Emma Knights Productions
Until 02 Mar 2019

Review by Paige Mulholland

Presented at the 2019 Adelaide Fringe Festival

Whom wilt thou call? Not “Ghostbusters” (because of copyright issues). “Ministers of Grace: The Unauthorised Shakespearean Parody of Ghostbusters” plays a dangerous game of taking two beloved things – Shakespeare and “Ghostbusters” – and mushing them together. Although this reviewer’s lack of exposure to “Ghostbusters” definitely affected her comprehension of the storyline, the “Ministers of Grace” team managed to entertain, surprise and sometimes even spook its small audience with humour and wit.

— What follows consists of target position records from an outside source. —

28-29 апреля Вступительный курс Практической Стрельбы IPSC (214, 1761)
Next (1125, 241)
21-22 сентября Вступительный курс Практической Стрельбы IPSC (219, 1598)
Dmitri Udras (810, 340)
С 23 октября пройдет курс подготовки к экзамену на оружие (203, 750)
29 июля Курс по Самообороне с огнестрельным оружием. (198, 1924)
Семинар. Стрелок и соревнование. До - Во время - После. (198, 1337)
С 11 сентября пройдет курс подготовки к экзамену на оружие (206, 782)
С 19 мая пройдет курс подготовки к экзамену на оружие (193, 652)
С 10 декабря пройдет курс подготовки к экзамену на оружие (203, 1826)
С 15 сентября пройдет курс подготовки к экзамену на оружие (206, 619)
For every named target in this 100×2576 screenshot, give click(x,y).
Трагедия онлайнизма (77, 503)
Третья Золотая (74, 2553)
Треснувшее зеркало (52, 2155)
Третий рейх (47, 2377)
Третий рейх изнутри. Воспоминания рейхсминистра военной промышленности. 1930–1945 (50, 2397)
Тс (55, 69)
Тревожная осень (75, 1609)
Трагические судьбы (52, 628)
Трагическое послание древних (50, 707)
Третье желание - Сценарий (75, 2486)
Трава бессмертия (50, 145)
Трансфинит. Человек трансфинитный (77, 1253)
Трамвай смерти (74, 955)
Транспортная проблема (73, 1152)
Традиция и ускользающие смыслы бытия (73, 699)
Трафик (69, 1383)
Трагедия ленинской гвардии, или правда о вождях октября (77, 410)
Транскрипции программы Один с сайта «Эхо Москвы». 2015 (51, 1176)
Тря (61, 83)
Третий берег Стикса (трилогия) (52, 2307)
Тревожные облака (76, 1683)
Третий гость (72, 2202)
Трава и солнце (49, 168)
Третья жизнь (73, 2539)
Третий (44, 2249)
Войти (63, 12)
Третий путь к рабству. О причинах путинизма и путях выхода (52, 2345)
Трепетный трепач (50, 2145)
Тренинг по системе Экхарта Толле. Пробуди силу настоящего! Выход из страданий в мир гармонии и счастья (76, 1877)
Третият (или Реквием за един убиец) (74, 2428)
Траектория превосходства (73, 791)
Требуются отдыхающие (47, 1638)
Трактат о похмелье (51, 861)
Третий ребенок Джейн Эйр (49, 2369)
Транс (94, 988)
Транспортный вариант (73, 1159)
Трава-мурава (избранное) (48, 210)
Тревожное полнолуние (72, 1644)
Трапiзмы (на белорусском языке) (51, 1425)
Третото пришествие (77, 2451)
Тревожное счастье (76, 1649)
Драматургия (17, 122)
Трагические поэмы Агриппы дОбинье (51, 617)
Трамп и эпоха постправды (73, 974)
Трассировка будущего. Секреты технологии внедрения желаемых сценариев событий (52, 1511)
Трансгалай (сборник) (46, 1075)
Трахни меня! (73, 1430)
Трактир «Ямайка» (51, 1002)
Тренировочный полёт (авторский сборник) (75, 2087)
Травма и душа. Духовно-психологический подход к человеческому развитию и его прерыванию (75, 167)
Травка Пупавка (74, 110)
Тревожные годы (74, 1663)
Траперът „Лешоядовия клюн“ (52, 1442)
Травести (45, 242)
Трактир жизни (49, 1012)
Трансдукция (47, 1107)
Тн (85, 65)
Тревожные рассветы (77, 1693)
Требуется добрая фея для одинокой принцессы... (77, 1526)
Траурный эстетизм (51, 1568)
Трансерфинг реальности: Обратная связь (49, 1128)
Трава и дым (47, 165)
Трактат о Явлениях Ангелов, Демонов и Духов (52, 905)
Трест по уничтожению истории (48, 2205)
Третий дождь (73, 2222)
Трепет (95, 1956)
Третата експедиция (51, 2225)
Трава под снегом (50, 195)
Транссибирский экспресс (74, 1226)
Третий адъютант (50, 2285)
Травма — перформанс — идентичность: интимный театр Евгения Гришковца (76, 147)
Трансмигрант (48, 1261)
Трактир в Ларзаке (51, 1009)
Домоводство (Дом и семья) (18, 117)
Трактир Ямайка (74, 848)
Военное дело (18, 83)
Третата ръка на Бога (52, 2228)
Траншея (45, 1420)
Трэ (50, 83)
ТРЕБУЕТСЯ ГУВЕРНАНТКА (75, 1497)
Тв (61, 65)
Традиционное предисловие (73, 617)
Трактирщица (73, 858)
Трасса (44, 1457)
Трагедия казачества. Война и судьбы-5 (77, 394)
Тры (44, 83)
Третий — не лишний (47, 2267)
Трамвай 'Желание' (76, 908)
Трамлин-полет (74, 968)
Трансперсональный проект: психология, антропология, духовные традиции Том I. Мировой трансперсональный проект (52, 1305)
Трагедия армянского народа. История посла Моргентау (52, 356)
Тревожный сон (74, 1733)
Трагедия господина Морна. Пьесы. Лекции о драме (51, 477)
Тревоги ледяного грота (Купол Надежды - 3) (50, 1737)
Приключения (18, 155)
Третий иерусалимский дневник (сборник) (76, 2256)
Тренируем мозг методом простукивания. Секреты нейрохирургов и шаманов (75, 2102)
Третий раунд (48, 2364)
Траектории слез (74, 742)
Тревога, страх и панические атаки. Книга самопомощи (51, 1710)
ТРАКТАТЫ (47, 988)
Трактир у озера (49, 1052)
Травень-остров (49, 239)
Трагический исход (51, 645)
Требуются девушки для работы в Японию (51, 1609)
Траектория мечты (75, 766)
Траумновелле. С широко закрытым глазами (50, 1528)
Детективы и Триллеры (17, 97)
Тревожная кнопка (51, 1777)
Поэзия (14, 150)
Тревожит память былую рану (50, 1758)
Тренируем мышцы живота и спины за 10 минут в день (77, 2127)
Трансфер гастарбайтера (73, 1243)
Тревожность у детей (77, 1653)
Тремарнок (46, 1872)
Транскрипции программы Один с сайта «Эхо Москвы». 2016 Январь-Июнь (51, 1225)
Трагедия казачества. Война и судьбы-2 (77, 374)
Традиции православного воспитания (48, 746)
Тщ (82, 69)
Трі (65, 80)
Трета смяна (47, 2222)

Your “Ministers of Grace” experience begins long before the show’s start time, with members of the ensemble venturing into the foyer with lutes and drums to make conversation with the audience, leading them into the auditorium and chatting right up until the theatre begins to dim. This was a fun addition, but became a little awkward after 15-or-so minutes of ad-libbing and engaging with the small audience and made it unclear for the audience whether the show had started early or whether they could continue to buy drinks/use the bathroom/settle in for the show. A clean start at the beginning of the show, or even a five minute preview in the foyer followed by a quick break for the actors before curtain, would be a slicker approach.

If you’ve seen “Ghostbusters”, you’ll recognise the plot of this show – from the characters to the storyline and even many of the jokes, “Ministers of Grace” is scene-for-scene almost exactly like the original, just with an Elizabethan setting and plenty of fun Shakespeare references thrown in. It takes a talented writer to turn a movie centring around technology and geekdom into something that could have happened in the 1500s, but the “Ministers of Grace” team are up to the challenge. Sometimes the twists of “Ghostbusters”, paired with the complex language and plenty of action on stage made the plot a bit long-winded and hard to follow but, with a few simple edits, this script would be hard to beat.

The ensemble were skilful, mastering Shakespearean language, complicated prop requirements and comic timing in one fell swoop. Using four small screens and a few well-placed puppets, the actors create a wide variety of things that go bump in the night, one comically-large children’s snack mascot and a number of special effects that, while they can’t quite match the realism of cinema, are impressive in their own right for their ingenuity and flare.

“Ministers of Grace” is a parody unlike any I’ve seen before; we have modern adaptations of Shakespearean plays coming out of our ears, so why had nobody ever thought of reversing that trope before now? “Ghostbusters” fans will certainly get a kick out of this quirky adaptation and, if anyone needs me, I’ll be patiently waiting for a Shakespearean adaptation of “Mean Girls”.